• DESCRIPTION OF THE TASK:
If a line in the entries contains the word "will", list it.

• SUPPLIED DATA:
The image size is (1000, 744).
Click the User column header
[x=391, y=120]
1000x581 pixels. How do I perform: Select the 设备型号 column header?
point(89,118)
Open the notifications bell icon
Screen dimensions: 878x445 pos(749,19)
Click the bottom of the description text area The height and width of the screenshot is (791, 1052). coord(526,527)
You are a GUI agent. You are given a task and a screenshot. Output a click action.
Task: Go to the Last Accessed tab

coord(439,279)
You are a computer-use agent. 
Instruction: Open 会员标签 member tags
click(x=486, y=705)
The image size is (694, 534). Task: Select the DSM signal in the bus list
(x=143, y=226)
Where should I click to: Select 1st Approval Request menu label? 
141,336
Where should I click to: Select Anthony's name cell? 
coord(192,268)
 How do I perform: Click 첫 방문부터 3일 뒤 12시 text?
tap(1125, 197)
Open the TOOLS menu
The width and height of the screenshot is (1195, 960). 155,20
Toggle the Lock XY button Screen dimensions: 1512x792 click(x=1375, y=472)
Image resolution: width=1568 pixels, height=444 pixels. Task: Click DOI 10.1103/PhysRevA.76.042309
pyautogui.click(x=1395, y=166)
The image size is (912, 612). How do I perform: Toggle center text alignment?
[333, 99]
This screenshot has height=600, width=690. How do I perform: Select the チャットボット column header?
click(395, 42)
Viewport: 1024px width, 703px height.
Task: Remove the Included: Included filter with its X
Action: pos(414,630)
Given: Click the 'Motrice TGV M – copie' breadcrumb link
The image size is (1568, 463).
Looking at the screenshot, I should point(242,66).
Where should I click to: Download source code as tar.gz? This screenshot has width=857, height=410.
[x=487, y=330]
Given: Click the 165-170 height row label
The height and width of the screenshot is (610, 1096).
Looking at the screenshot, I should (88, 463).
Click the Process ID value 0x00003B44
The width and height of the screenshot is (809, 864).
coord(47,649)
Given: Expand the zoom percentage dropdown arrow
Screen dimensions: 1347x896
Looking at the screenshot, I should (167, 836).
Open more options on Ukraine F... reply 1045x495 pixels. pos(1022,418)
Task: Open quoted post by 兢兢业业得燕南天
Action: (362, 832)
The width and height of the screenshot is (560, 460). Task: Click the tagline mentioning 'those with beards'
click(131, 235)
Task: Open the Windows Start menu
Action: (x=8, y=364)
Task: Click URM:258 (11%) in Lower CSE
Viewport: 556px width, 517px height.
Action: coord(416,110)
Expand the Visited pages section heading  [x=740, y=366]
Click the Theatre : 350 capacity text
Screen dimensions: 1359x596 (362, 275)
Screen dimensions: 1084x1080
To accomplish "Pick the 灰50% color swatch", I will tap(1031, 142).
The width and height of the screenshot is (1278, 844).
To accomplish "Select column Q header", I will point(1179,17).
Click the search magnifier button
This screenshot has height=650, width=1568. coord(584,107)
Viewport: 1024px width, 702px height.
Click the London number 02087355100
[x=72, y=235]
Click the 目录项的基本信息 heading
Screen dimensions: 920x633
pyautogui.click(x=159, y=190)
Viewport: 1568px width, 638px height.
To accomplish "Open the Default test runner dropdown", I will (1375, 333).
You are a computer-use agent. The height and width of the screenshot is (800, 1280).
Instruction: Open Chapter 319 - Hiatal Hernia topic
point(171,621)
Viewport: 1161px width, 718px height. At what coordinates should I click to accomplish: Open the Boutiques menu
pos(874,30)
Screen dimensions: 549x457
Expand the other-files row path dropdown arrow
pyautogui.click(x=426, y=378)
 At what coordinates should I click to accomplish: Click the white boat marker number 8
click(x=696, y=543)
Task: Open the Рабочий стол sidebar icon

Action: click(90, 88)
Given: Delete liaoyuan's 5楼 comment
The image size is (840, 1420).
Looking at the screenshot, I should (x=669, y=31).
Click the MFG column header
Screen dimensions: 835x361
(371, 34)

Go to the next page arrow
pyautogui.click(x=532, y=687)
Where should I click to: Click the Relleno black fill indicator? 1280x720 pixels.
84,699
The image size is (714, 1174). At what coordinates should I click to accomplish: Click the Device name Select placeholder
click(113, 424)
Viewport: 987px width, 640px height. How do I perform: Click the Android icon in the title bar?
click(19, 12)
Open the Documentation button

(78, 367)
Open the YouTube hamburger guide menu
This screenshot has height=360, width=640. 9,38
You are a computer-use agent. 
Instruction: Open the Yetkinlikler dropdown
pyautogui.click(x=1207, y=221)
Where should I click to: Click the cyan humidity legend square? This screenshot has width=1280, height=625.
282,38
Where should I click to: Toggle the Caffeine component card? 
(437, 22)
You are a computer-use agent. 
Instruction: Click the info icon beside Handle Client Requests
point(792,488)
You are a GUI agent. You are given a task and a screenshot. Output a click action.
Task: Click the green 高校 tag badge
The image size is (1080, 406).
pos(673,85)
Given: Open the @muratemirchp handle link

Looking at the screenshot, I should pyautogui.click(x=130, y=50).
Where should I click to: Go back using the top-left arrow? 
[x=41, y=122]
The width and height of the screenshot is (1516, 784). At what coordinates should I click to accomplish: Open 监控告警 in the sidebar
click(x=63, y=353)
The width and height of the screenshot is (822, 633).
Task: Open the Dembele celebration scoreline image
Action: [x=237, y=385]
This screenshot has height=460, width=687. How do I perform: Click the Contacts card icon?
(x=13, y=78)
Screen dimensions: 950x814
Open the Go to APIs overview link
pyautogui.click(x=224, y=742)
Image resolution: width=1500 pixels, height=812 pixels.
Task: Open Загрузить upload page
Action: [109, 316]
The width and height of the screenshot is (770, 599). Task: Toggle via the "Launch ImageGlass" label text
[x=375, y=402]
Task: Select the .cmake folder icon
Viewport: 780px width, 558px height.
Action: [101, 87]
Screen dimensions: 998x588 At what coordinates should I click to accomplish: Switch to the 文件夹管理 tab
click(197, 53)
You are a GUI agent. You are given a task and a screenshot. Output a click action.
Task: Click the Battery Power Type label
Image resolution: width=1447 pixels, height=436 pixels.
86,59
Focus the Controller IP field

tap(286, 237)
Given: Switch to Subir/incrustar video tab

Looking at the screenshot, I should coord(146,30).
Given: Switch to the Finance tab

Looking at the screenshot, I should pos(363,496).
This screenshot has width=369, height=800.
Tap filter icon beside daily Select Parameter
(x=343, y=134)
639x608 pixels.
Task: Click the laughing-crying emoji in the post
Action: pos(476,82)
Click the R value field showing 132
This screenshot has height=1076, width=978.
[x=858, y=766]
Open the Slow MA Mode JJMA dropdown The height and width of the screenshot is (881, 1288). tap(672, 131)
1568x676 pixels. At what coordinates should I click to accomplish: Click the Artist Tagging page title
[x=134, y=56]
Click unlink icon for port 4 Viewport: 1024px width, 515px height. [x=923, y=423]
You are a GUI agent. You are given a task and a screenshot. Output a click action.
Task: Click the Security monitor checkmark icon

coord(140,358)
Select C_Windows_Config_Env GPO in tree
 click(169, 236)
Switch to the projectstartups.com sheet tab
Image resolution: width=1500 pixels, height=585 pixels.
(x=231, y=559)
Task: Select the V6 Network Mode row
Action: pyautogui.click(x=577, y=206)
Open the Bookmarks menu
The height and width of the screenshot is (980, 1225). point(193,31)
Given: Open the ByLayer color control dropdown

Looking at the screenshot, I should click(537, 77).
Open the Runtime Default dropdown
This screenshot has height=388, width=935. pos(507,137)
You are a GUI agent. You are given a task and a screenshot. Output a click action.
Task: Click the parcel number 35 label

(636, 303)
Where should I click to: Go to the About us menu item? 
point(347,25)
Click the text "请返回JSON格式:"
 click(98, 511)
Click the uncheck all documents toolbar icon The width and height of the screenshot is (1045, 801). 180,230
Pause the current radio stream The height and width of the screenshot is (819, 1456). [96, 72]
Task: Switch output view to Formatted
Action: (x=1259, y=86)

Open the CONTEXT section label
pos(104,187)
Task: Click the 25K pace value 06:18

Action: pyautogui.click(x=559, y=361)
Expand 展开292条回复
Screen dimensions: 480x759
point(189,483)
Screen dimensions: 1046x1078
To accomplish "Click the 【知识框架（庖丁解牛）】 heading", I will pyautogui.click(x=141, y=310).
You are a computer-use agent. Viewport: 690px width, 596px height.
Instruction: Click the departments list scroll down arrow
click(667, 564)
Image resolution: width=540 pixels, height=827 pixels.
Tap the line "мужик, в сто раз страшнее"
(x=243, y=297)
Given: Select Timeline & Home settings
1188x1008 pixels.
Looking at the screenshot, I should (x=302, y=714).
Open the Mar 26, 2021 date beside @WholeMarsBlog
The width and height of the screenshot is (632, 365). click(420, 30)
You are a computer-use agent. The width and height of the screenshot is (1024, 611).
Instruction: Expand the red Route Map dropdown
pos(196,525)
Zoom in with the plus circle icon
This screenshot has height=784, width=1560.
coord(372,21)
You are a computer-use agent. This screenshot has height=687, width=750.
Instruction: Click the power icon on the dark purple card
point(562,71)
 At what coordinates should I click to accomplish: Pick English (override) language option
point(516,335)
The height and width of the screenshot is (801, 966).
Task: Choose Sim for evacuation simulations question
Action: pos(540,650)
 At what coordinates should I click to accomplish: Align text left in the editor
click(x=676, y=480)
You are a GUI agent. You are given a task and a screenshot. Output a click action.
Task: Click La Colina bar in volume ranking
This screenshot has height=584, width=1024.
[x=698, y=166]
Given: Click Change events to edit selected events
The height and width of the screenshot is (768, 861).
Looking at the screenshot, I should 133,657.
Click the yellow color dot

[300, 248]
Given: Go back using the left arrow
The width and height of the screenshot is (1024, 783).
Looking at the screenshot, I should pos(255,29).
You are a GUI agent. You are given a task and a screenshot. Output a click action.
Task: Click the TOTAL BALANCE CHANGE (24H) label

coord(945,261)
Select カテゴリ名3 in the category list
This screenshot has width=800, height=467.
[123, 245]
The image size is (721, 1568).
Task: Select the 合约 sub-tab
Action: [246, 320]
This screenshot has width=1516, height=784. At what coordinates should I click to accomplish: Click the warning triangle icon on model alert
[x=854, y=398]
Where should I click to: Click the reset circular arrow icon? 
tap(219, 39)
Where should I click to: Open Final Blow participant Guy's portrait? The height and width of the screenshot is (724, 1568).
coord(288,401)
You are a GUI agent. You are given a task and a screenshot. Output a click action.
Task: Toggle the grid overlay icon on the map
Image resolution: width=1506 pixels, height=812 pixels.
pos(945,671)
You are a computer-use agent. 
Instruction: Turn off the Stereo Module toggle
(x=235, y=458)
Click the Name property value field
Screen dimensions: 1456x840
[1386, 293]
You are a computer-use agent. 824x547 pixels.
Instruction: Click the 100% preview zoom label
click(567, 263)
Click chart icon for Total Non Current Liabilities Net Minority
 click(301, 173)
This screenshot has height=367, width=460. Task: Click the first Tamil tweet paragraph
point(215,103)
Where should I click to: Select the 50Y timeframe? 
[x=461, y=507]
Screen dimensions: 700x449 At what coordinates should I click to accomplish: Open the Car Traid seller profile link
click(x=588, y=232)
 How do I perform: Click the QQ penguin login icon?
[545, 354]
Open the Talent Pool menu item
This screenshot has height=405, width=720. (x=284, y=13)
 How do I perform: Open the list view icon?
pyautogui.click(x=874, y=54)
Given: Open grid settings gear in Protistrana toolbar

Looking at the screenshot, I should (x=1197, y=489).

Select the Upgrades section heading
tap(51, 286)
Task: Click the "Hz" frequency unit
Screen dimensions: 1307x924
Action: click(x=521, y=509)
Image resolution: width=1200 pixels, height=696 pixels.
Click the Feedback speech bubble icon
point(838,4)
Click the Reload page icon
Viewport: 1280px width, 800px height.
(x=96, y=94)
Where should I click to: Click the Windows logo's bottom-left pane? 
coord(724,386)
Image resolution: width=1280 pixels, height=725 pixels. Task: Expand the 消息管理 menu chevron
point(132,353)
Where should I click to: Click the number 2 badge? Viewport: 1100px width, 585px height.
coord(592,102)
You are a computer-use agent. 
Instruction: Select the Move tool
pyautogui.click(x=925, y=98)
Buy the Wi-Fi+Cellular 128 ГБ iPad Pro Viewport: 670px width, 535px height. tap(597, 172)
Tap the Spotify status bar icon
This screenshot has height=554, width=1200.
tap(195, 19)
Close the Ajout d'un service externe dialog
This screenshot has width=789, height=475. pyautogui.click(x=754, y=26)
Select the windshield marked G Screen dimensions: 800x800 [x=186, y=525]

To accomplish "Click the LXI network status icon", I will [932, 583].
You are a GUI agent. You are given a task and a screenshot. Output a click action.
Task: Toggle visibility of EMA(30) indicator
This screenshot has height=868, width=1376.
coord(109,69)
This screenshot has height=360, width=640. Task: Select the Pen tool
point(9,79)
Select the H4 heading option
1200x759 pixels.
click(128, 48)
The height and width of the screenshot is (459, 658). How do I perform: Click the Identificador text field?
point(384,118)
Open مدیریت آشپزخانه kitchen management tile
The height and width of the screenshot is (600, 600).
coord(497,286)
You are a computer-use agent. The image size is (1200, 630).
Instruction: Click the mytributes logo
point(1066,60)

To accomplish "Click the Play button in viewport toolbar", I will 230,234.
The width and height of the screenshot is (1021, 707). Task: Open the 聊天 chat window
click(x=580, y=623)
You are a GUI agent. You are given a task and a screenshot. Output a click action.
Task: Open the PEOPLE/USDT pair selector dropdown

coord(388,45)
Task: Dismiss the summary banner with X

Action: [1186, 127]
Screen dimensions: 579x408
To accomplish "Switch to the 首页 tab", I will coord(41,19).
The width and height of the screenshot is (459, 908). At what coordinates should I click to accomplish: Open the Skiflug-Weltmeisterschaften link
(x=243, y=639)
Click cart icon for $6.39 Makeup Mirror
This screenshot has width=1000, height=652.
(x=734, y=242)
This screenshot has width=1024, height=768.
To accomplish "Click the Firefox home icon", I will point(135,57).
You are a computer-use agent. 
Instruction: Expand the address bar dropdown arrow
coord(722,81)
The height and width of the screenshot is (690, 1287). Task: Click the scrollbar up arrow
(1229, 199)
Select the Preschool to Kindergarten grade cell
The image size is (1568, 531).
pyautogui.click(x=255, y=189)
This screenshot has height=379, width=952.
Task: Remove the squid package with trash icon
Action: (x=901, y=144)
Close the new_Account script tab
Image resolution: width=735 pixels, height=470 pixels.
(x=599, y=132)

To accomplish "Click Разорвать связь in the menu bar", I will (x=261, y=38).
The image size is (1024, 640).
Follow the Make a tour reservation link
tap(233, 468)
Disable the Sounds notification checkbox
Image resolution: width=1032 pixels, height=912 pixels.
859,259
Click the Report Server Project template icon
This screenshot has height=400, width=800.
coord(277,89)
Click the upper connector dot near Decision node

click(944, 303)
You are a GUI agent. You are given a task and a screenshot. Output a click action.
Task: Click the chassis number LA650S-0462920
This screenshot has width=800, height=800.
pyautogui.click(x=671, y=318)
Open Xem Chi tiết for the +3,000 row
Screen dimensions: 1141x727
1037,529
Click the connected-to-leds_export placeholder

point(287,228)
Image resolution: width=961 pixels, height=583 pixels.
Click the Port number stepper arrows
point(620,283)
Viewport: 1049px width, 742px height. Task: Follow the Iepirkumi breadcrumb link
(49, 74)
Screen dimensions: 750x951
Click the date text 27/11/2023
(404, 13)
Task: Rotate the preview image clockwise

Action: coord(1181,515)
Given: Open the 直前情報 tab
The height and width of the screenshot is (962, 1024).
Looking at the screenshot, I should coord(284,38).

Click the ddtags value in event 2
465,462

• WRITTEN ANSWER:
To accomplish "Pick the 灰50% color swatch", I will tap(1031, 142).
To accomplish "Select column Q header", I will point(1179,17).
To accomplish "Open the Default test runner dropdown", I will (1375, 333).
To accomplish "Click the 【知识框架（庖丁解牛）】 heading", I will pyautogui.click(x=141, y=310).
To accomplish "Click the LXI network status icon", I will [932, 583].
To accomplish "Click the Play button in viewport toolbar", I will 230,234.
To accomplish "Switch to the 首页 tab", I will coord(41,19).
To accomplish "Click the Firefox home icon", I will point(135,57).
To accomplish "Click Разорвать связь in the menu bar", I will (x=261, y=38).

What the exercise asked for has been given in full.